RANDOM ACTS OF BLOGGING

1) Here is something I don't understand: I was just reading IMDB.com's "news" section, and for the past two days, they've been running a story about how Cameron Diaz's ex-boyfriends came to her father's funeral. Is this really news? I mean, I don't consider the "News" section of IMDB as hard-hitting journalism in the least, but let's pretend for a second that the things that they report are important in some way. Is it so odd that her ex-boyfriends came to support her? Guys I dated in the past came to my dad's funeral, too. No one reported that in the Athens News Courier. Of course, I didn't date Justin Timberlake (and honestly wouldn't now that you ask. I don't care if he can bring sexy back or not.)

2) I can't seem to stay awake this morning. I came into work early because Steve and I have been carpooling since gas as gone up to $3.59. I was reading something on my computer and suddenly found myself waking up. I had to dose myself on caffine and vitamins to get where I am now, and that is only a semi-sludgy consiousness. I'm really only writing this entry right now to keep from keeling over onto my keyboard.

3) Speaking of the price of gas, I'm so glad I got rid of Rudolph. I miss him, and the sound that the engine made when I revved it, but I would have to sell a kidney to buy a week's worth of gas for him. I thought Lois would be less expensive, but even filling her up cost over $40 now. If it gets much more expensive I'm going to have to just start riding one of my dogs into work. I think Butler could handle it, don't you?

4) I'm sad to have realized recently that I have recently lost a place very important to me. I won't go into deatail because I'm fairly certain that I'd sound weird, but it was kind of like a real-life happy place for me. Hopfully I can explain sufficently. I don't know about you, but there is a part of me that needs to get away from my every-day self once in a while. I know what a blessed life I live, but sometimes even that can crowd up on a person and make them feel all smothered. I used to have this place where I could go and I didn't have to be anyone's wife, sister, daughter, or co-worker. I mean, I was still those things, but I wasn't defined by them. I love the people I'm around on a day to day basis, but I have to be a different kind of Kelly than I am on the inside when I'm around them. At this other place, I could just be the me that I liked the best, which is not the person I can be here. I don't know if that makes sense, but that's the closest explanation I have. Anyways, I never realized how important that place was to me until I discovered that I couldn't go back to it. Well, I could go back, but it's been changed too much. If I did go back, I'd have to hang all of those things onto myself that I always left behind before - and that makes it just like anywhere else I could go rather than the special place it was. I realize that I'm not making any sense, but it's the best I can do. I'm just mourning the passing of a place I loved (more than I realized), and it's hard.

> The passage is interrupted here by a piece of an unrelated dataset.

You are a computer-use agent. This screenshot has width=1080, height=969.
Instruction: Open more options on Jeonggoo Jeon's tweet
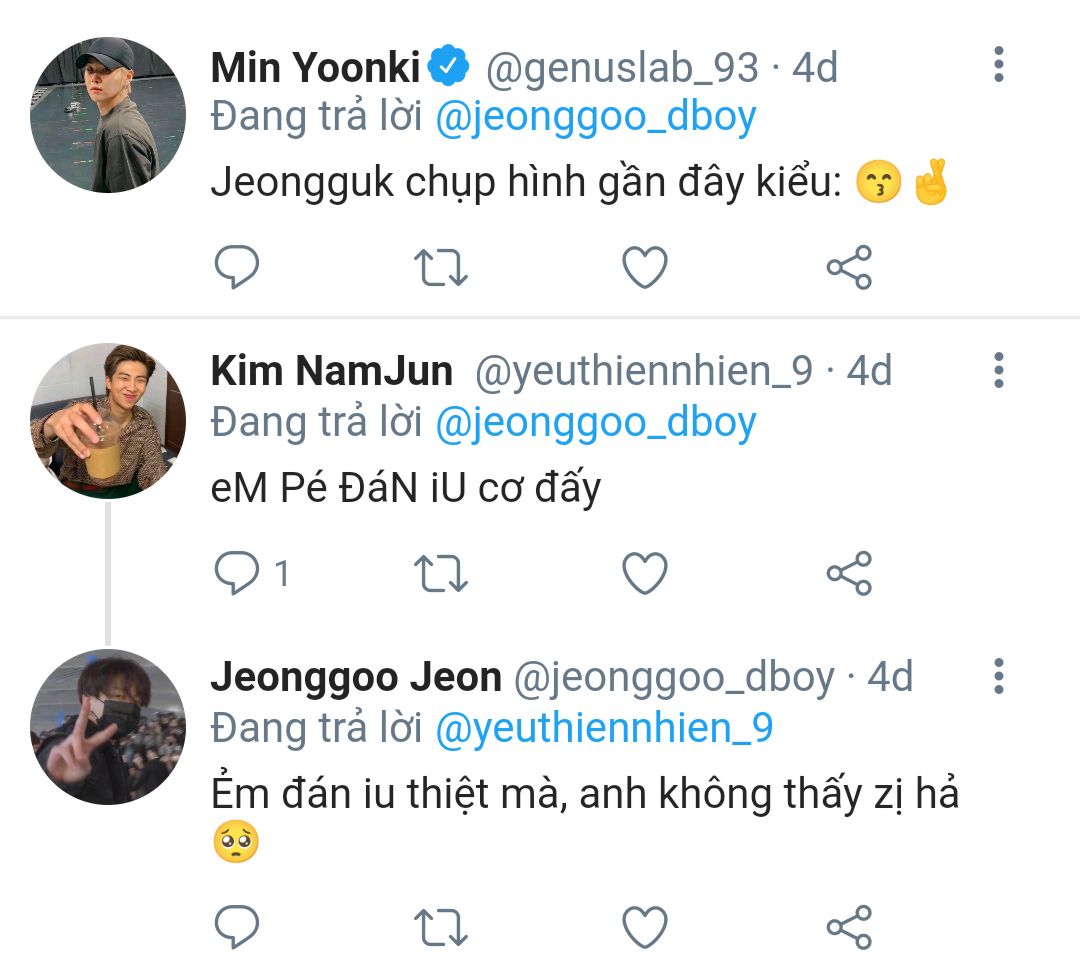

5) We are teaching the dogs to walk on leashes! They are doing much better than I thought they would, honestly. We can only take them out one at a time, but Butler and Bear seem to be amiable to the idea when they go out. The only problem is that they are just as out of shape and we are, and they show it. Butler starts walking slower and slower, but at least he can make it back home. Bear stops and rolls over on his back when he gets tired. Sometimes I wish I could do that too! However, soon enough, they will get better at it and maybe they will make us take them for a walk rather than the other way around.